Directions —
The answer should be an exact repeat of the stretch of material below from the line containing "You are a computer-use" through the line containing "Instruction: Click the Get Started button".

╭─ Information supplied

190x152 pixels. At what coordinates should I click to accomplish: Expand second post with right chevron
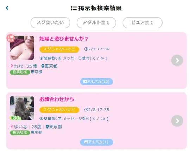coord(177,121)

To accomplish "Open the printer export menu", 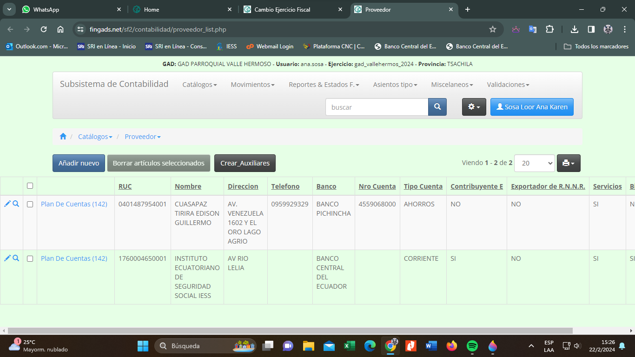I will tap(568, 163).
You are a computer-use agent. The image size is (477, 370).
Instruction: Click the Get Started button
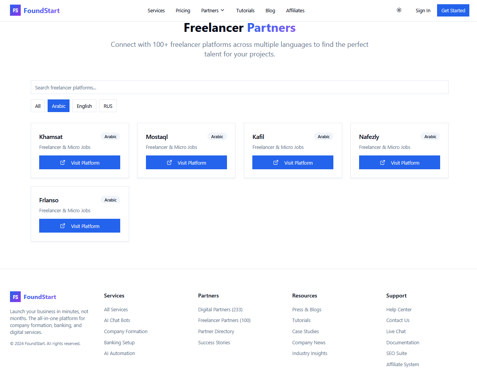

╰─
╭─ Information supplied

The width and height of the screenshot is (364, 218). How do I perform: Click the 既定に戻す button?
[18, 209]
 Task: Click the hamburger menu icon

╰─

Solution to the problem —
You are a computer-use agent. The image size is (477, 370).
Instruction: Click the Get Started button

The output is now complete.